Roaring 20s

Voting: As American as Apple Pie

It is a beautiful fall day here in Vermont, where we’ve had a rare bout of warm weather. The colors are stunning and it’s possible to put the garden to bed before the ground freezes. In just a couple of weeks, I’ll be at the Weybridge Town Hall, working the polling desk. In a town of 700 residents, elections are a chance to visit with your neighbors and, incidentally, to buy pies. 

On Election Day, the elementary school sells homemade pies at the Town Hall to raise money for the library or the gym or something else they need. The kids park a table right as you walk in, and it’s just about impossible not to buy a pie from the seven-year-old salesfolks. The pies are pretty great; there’s usually a line at the door prior to the polls opening at 7am of voters making sure they get a pie before they’re all sold. 

Election Day in Vermont is slow-paced, reasonably good-natured, and drama-free. It is a gift.  

When thinking about the furor of our current election and all that it represents, it’s useful to once again swirl back down the whirlpool of history to the 1920s. In my last post, we took a look at the election of 1920, but what happened in ‘24 and ‘28? There were some real surprises. 

1924 Election

In 1924, the economy was humming along and there were no major crises. All was good in America. Republican Calvin Coolidge won the 1924 election by a landslide. His running mate, Charlie Dawes, would one day win the Nobel Peace Prize for restructuring Germany’s financial obligations under the Treaty of Versaille. 

Dawes was unquestionably a fine politician, diplomat, and statesman, but he was also a composer whose real love was music. One of his tunes—”Melody”—greeted them at every campaign stop, played in the key of A major.  

Another interesting candidate was Robert M. LaFollett, who ran as a Progressive in the same 1924 race. Since both Coolidge and Dawes were conservatives, the Left coalesced behind Fighting Bob (as LaFollett became known). His chief goal was "to break the combined power of the private monopoly system over the political and economic life of the American people" (Thelen, 1976, pg 182–184). 

Fighting Bob advocated for cheap loans to farmers, a federal take-over of the railroads, the prohibition of child labor, and protection of all civil liberties. But his agenda was simply too much for the voters and his coalition too hard to manage, and thus he got 13 electoral votes and 16.6% of the popular vote. 

1928 Election

In 1928, Herbert Hoover, a Republican, beat the Democratic challenger Al Smith, a former New York governor. The sweet economy of the last four years helped secure Hoover’s win, as Smith, a Roman Catholic, felt the sting of anti-Catholic prejudice at the polls. 

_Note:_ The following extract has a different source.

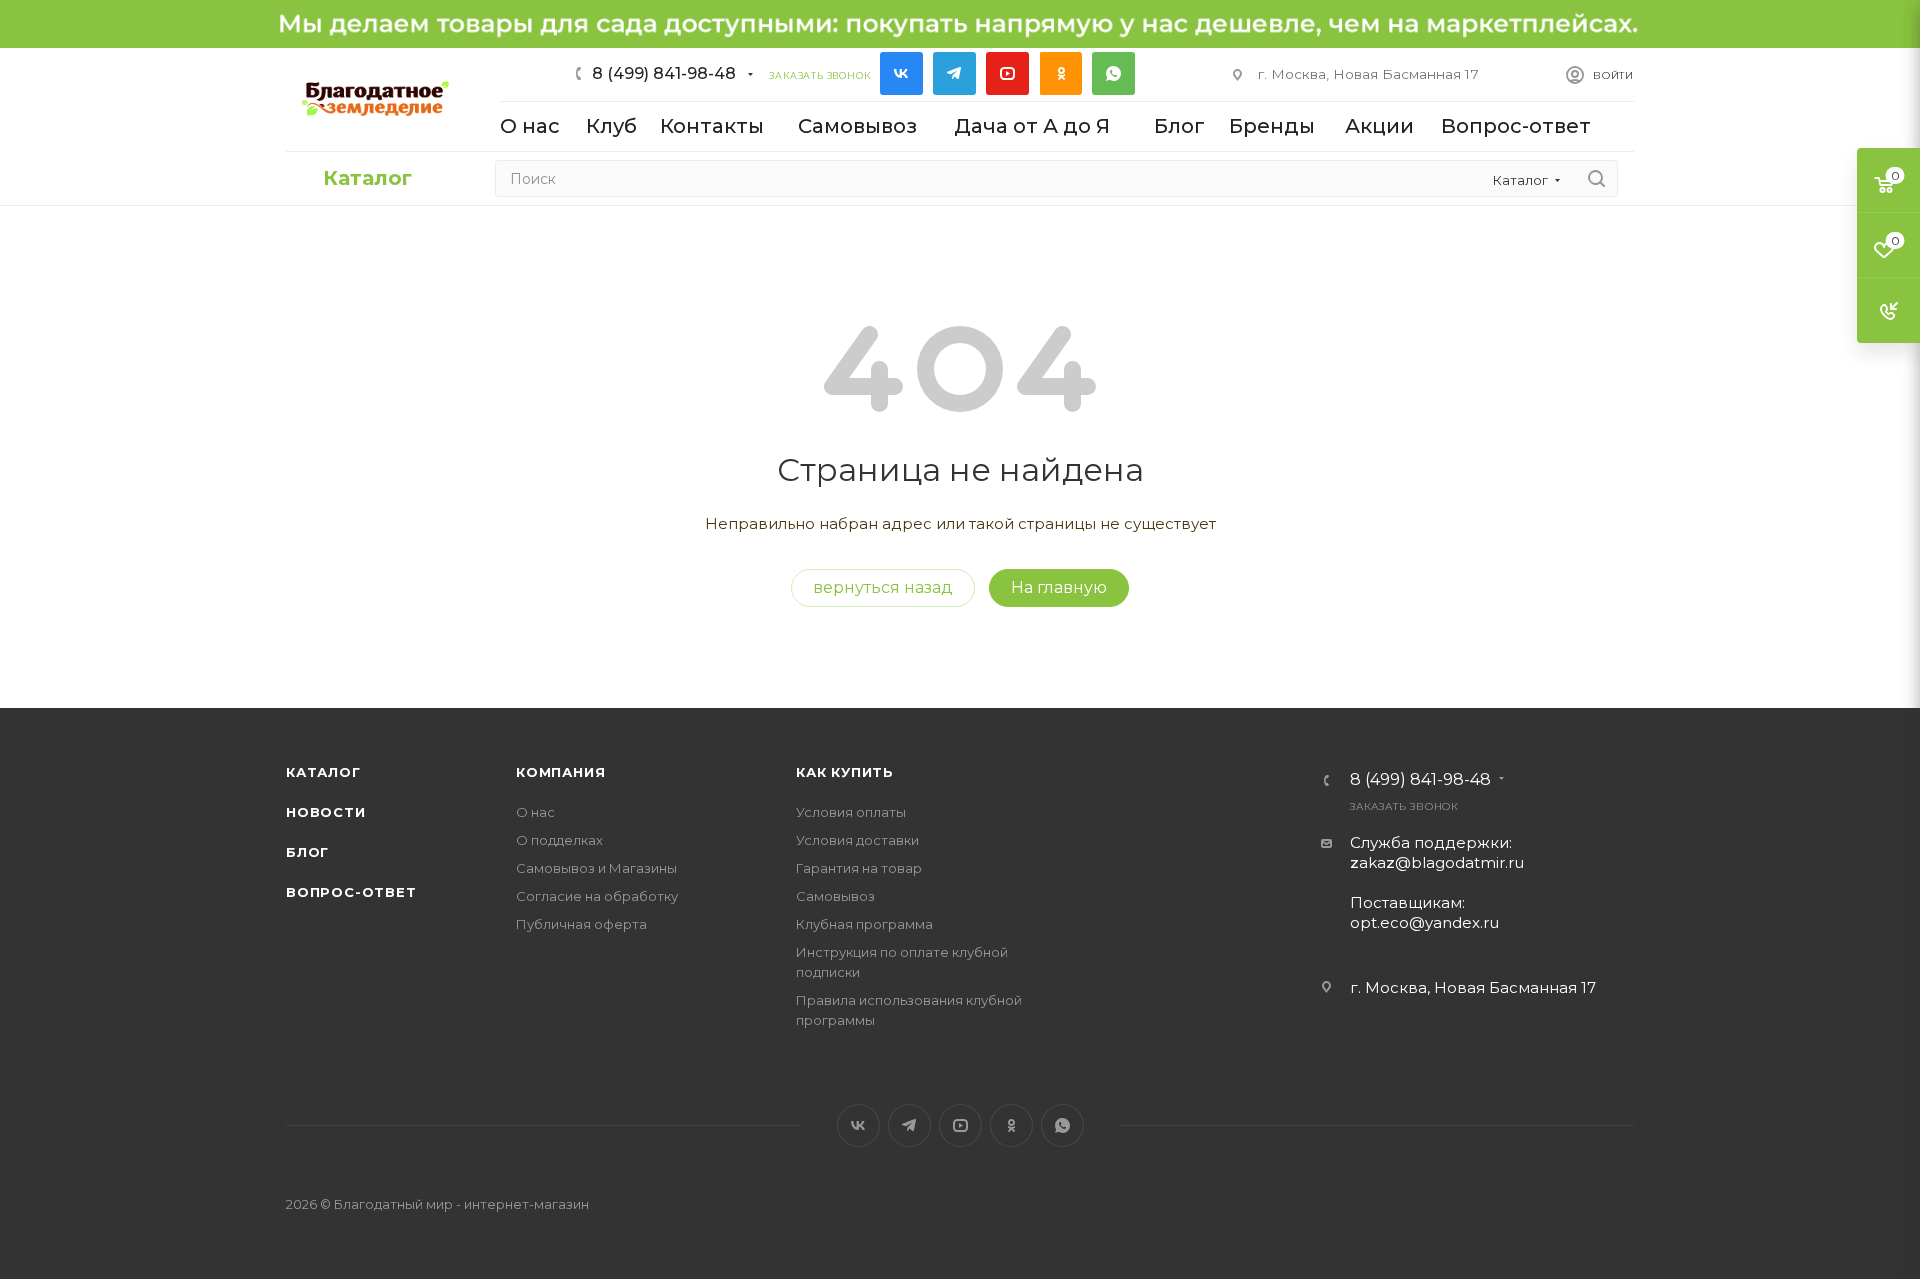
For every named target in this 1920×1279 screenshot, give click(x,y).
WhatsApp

Probably the most interesting candidate was Hoover’s running mate, Charles Curtis, a senator from Kansas and a member of the Kaw Nation. He was the first person of color and the first Native American to hold such a high office. An affable, principled man of compromise, he championed women’s rights and supported the Equal Rights Amendment. 


Hoover (L) and Curtis

Born into a biracial family, Charles Curtis’s early years were heavily influenced by his grandmothers—one a member of the Kaw nation and the other a white settler. He spent equal time with both although the young lad mainly identified with his Kaw roots. 

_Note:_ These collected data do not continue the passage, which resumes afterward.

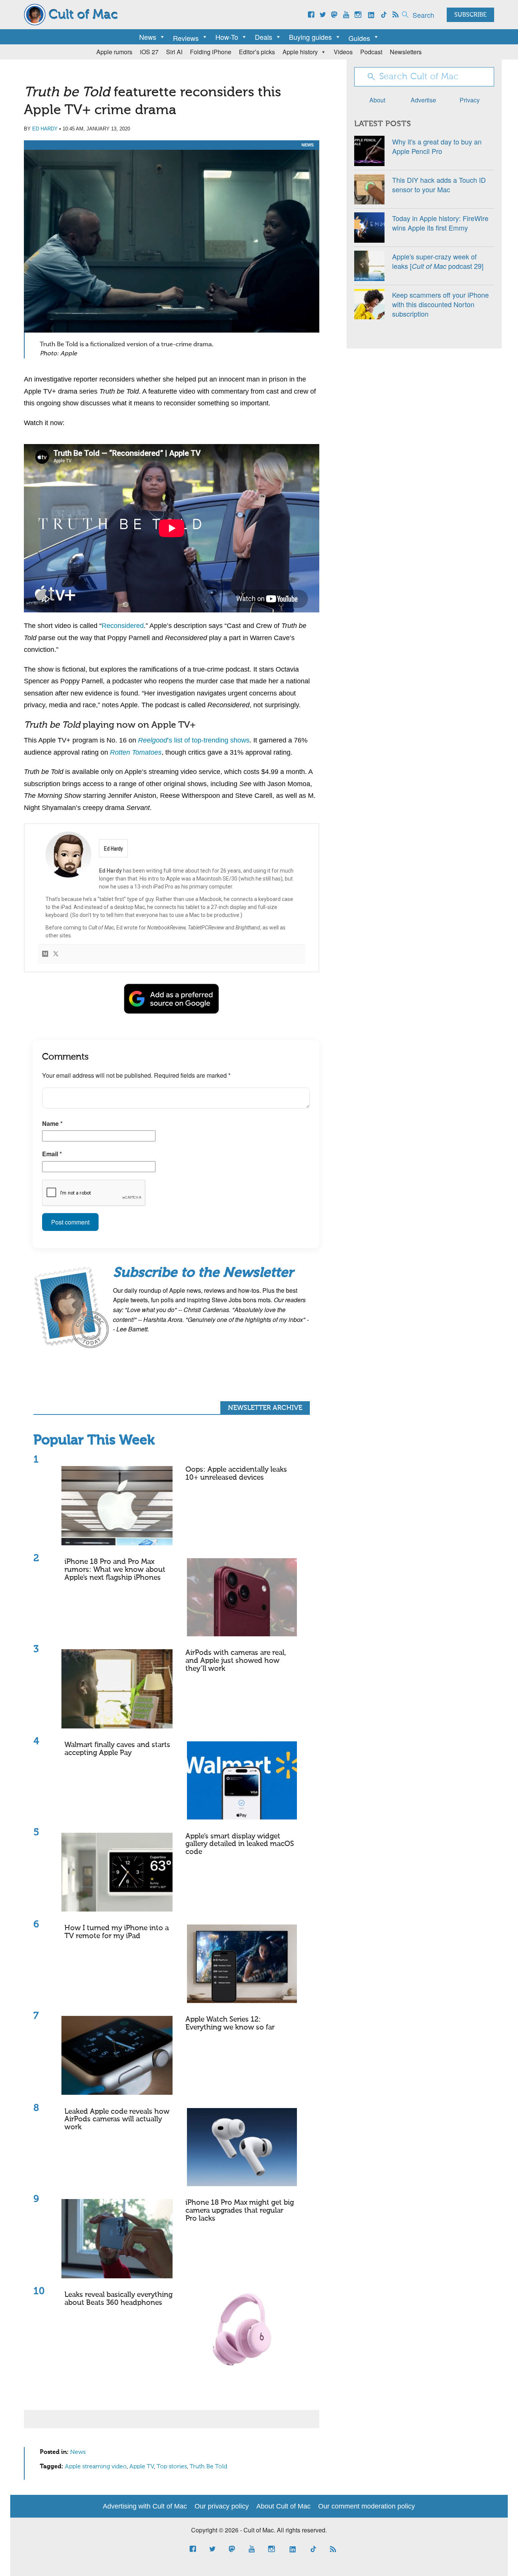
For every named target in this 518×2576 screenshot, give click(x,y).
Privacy (470, 100)
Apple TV (141, 2467)
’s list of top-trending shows (194, 740)
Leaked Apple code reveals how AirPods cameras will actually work (117, 2119)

When the Kaw Nation was evicted from their lands and forcibly relocated to Oklahoma, young Charlie heeded his grandmother's advice. “I mounted my pony with my belongings in a flour sack and returned to Topeka and school.“ 

His was a surprising and complicated career as Curtis was a man who walked in two worlds. He learned to speak French and Kansa before he spoke English; he championed rights for women and he supported the right of citizenship and the right to vote for Native Peoples. However, he also supported assimilation and the boarding schools for Native Americans. Complicated.

Curtis’s success was largely due to his ability to compromise and work both sides of the aisle. He built relationships that were grounded in genuinely knowing folks—the names of their kids, what they liked and didn’t like. His affability won over voters.

Hoover and Curtis were defeated in 1932 by FDR. As we hurtle towards what’s looking like a very contentious election, it is helpful to pause and ponder, How does the past resonate in the present? 

Perhaps one place to hear echoes of the past is in many of the candidates’ ability to operate out of a place of compromise. That was certainly true of Charlie Curtis as well as Calvin Coolidge. There’s also a thread, in both our current political climate and the environment of a century ago, of defining one’s moral compass as conservative, republican, or progressive. 

Finally, there is the importance of our ability to vote. Voting is the only way we can shape how our problems get solved, and when and if our interests and rights are protected. 

In the 1920s, women and Native People were only recently enfranchised (women got the vote in 1920, Native People in 1924 with the Snyder Act). We must remember lest we forget: it’s a privilege to vote and a privilege to work the polls. Of course, there are also pies and all that they represent—the best of who we are as a nation.